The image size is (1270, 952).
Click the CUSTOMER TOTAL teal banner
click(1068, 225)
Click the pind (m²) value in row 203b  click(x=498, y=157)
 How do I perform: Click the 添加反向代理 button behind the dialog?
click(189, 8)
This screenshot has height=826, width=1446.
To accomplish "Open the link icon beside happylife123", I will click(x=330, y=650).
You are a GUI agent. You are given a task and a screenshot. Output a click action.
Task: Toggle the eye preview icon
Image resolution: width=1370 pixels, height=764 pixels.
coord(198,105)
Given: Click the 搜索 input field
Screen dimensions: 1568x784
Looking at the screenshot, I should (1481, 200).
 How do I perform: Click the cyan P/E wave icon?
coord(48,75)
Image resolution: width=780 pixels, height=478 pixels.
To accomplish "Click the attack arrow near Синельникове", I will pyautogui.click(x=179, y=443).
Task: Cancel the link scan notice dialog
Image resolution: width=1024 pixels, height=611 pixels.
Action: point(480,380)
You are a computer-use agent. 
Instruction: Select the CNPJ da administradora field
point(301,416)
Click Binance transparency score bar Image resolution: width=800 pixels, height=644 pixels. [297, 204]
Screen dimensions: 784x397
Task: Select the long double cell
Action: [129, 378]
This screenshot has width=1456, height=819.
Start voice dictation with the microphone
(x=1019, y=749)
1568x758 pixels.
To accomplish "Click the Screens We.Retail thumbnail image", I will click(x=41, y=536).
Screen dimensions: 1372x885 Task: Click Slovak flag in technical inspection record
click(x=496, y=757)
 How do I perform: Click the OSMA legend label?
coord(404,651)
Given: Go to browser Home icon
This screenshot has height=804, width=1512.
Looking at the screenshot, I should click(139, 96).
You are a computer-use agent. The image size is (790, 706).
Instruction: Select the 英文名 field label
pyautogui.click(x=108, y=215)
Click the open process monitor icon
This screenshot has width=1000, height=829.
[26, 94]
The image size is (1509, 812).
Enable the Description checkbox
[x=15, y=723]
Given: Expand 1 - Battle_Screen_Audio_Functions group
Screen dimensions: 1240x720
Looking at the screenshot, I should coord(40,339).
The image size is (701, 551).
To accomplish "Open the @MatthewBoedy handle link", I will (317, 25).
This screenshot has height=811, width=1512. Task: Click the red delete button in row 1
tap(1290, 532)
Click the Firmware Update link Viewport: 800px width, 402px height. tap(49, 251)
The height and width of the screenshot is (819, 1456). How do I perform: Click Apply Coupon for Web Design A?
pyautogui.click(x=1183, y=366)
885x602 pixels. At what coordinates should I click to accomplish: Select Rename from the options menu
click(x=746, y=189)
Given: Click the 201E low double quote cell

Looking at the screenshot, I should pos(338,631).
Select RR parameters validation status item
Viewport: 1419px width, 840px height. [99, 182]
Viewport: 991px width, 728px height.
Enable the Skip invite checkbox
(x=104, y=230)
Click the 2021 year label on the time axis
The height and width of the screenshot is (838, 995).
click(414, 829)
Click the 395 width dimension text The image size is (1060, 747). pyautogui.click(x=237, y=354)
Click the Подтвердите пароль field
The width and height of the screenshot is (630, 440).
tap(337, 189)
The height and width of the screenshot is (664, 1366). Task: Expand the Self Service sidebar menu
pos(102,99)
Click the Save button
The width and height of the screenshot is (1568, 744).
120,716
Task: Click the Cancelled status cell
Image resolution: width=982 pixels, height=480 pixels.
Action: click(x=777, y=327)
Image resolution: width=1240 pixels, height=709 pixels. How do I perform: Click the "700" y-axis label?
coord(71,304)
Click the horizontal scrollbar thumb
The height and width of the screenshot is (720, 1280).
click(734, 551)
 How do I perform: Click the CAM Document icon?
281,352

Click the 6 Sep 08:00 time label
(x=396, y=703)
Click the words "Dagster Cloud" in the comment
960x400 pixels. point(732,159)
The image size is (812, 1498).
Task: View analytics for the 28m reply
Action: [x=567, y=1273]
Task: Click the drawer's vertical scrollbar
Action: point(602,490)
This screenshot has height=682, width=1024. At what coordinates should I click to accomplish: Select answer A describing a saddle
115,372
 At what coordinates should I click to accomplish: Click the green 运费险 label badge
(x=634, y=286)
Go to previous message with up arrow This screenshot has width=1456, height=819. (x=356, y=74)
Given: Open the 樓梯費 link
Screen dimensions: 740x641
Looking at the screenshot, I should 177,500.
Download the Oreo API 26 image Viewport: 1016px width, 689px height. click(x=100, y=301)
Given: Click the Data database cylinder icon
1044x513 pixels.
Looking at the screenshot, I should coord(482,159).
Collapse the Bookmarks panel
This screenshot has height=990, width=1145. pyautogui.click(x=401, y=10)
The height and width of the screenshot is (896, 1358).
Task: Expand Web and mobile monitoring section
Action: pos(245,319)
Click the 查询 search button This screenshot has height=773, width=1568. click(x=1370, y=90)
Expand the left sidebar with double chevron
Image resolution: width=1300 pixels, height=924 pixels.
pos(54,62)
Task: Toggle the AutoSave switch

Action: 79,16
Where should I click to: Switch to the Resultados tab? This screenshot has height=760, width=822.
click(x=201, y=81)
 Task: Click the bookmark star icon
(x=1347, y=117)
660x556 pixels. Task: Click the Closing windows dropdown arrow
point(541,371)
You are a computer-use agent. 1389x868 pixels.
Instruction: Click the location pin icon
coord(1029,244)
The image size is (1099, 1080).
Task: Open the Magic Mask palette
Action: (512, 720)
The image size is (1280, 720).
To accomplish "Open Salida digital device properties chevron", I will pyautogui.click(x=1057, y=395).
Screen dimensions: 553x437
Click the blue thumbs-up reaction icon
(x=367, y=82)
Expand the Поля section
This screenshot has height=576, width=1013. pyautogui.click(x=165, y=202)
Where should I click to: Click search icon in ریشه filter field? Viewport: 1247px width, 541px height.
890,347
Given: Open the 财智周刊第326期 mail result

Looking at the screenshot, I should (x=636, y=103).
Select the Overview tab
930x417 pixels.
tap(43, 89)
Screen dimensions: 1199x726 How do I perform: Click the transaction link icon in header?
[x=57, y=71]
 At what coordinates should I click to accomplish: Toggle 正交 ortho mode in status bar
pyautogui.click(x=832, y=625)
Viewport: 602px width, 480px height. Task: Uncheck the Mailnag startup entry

++++++

> _Given problem_
Reproduce every line of the material above verbatim, in its original order.

> _Response to the exercise_
The image size is (1270, 952).
Click the CUSTOMER TOTAL teal banner
click(1068, 225)
Click the pind (m²) value in row 203b  click(x=498, y=157)
 How do I perform: Click the 添加反向代理 button behind the dialog?
click(189, 8)
This screenshot has height=826, width=1446.
To accomplish "Open the link icon beside happylife123", I will click(x=330, y=650).
You are a GUI agent. You are given a task and a screenshot. Output a click action.
Task: Toggle the eye preview icon
Image resolution: width=1370 pixels, height=764 pixels.
coord(198,105)
Given: Click the 搜索 input field
Screen dimensions: 1568x784
Looking at the screenshot, I should (1481, 200).
 How do I perform: Click the cyan P/E wave icon?
coord(48,75)
Image resolution: width=780 pixels, height=478 pixels.
To accomplish "Click the attack arrow near Синельникове", I will pyautogui.click(x=179, y=443).
Task: Cancel the link scan notice dialog
Image resolution: width=1024 pixels, height=611 pixels.
Action: point(480,380)
You are a computer-use agent. 
Instruction: Select the CNPJ da administradora field
point(301,416)
Click Binance transparency score bar Image resolution: width=800 pixels, height=644 pixels. [297, 204]
Screen dimensions: 784x397
Task: Select the long double cell
Action: [129, 378]
This screenshot has width=1456, height=819.
Start voice dictation with the microphone
(x=1019, y=749)
1568x758 pixels.
To accomplish "Click the Screens We.Retail thumbnail image", I will click(x=41, y=536).
Screen dimensions: 1372x885 Task: Click Slovak flag in technical inspection record
click(x=496, y=757)
 How do I perform: Click the OSMA legend label?
coord(404,651)
Given: Go to browser Home icon
This screenshot has height=804, width=1512.
Looking at the screenshot, I should click(139, 96).
You are a computer-use agent. The image size is (790, 706).
Instruction: Select the 英文名 field label
pyautogui.click(x=108, y=215)
Click the open process monitor icon
This screenshot has width=1000, height=829.
[26, 94]
The image size is (1509, 812).
Enable the Description checkbox
[x=15, y=723]
Given: Expand 1 - Battle_Screen_Audio_Functions group
Screen dimensions: 1240x720
Looking at the screenshot, I should coord(40,339).
The image size is (701, 551).
To accomplish "Open the @MatthewBoedy handle link", I will (317, 25).
This screenshot has height=811, width=1512. Task: Click the red delete button in row 1
tap(1290, 532)
Click the Firmware Update link Viewport: 800px width, 402px height. tap(49, 251)
The height and width of the screenshot is (819, 1456). How do I perform: Click Apply Coupon for Web Design A?
pyautogui.click(x=1183, y=366)
885x602 pixels. At what coordinates should I click to accomplish: Select Rename from the options menu
click(x=746, y=189)
Given: Click the 201E low double quote cell

Looking at the screenshot, I should pos(338,631).
Select RR parameters validation status item
Viewport: 1419px width, 840px height. [99, 182]
Viewport: 991px width, 728px height.
Enable the Skip invite checkbox
(x=104, y=230)
Click the 2021 year label on the time axis
The height and width of the screenshot is (838, 995).
click(414, 829)
Click the 395 width dimension text The image size is (1060, 747). pyautogui.click(x=237, y=354)
Click the Подтвердите пароль field
The width and height of the screenshot is (630, 440).
tap(337, 189)
The height and width of the screenshot is (664, 1366). Task: Expand the Self Service sidebar menu
pos(102,99)
Click the Save button
The width and height of the screenshot is (1568, 744).
120,716
Task: Click the Cancelled status cell
Image resolution: width=982 pixels, height=480 pixels.
Action: click(x=777, y=327)
Image resolution: width=1240 pixels, height=709 pixels. How do I perform: Click the "700" y-axis label?
coord(71,304)
Click the horizontal scrollbar thumb
The height and width of the screenshot is (720, 1280).
click(734, 551)
 How do I perform: Click the CAM Document icon?
281,352

Click the 6 Sep 08:00 time label
(x=396, y=703)
Click the words "Dagster Cloud" in the comment
960x400 pixels. point(732,159)
The image size is (812, 1498).
Task: View analytics for the 28m reply
Action: [x=567, y=1273]
Task: Click the drawer's vertical scrollbar
Action: point(602,490)
This screenshot has height=682, width=1024. At what coordinates should I click to accomplish: Select answer A describing a saddle
115,372
 At what coordinates should I click to accomplish: Click the green 运费险 label badge
(x=634, y=286)
Go to previous message with up arrow This screenshot has width=1456, height=819. (x=356, y=74)
Given: Open the 樓梯費 link
Screen dimensions: 740x641
Looking at the screenshot, I should 177,500.
Download the Oreo API 26 image Viewport: 1016px width, 689px height. click(x=100, y=301)
Given: Click the Data database cylinder icon
1044x513 pixels.
Looking at the screenshot, I should coord(482,159).
Collapse the Bookmarks panel
This screenshot has height=990, width=1145. pyautogui.click(x=401, y=10)
The height and width of the screenshot is (896, 1358).
Task: Expand Web and mobile monitoring section
Action: pos(245,319)
Click the 查询 search button This screenshot has height=773, width=1568. click(x=1370, y=90)
Expand the left sidebar with double chevron
Image resolution: width=1300 pixels, height=924 pixels.
pos(54,62)
Task: Toggle the AutoSave switch

Action: 79,16
Where should I click to: Switch to the Resultados tab? This screenshot has height=760, width=822.
click(x=201, y=81)
 Task: Click the bookmark star icon
(x=1347, y=117)
660x556 pixels. Task: Click the Closing windows dropdown arrow
point(541,371)
You are a computer-use agent. 1389x868 pixels.
Instruction: Click the location pin icon
coord(1029,244)
The image size is (1099, 1080).
Task: Open the Magic Mask palette
Action: (512, 720)
The image size is (1280, 720).
To accomplish "Open Salida digital device properties chevron", I will pyautogui.click(x=1057, y=395).
Screen dimensions: 553x437
Click the blue thumbs-up reaction icon
(x=367, y=82)
Expand the Поля section
This screenshot has height=576, width=1013. pyautogui.click(x=165, y=202)
Where should I click to: Click search icon in ریشه filter field? Viewport: 1247px width, 541px height.
890,347
Given: Open the 财智周刊第326期 mail result

Looking at the screenshot, I should (x=636, y=103).
Select the Overview tab
930x417 pixels.
tap(43, 89)
Screen dimensions: 1199x726 How do I perform: Click the transaction link icon in header?
[x=57, y=71]
 At what coordinates should I click to accomplish: Toggle 正交 ortho mode in status bar
pyautogui.click(x=832, y=625)
Viewport: 602px width, 480px height. Task: Uncheck the Mailnag startup entry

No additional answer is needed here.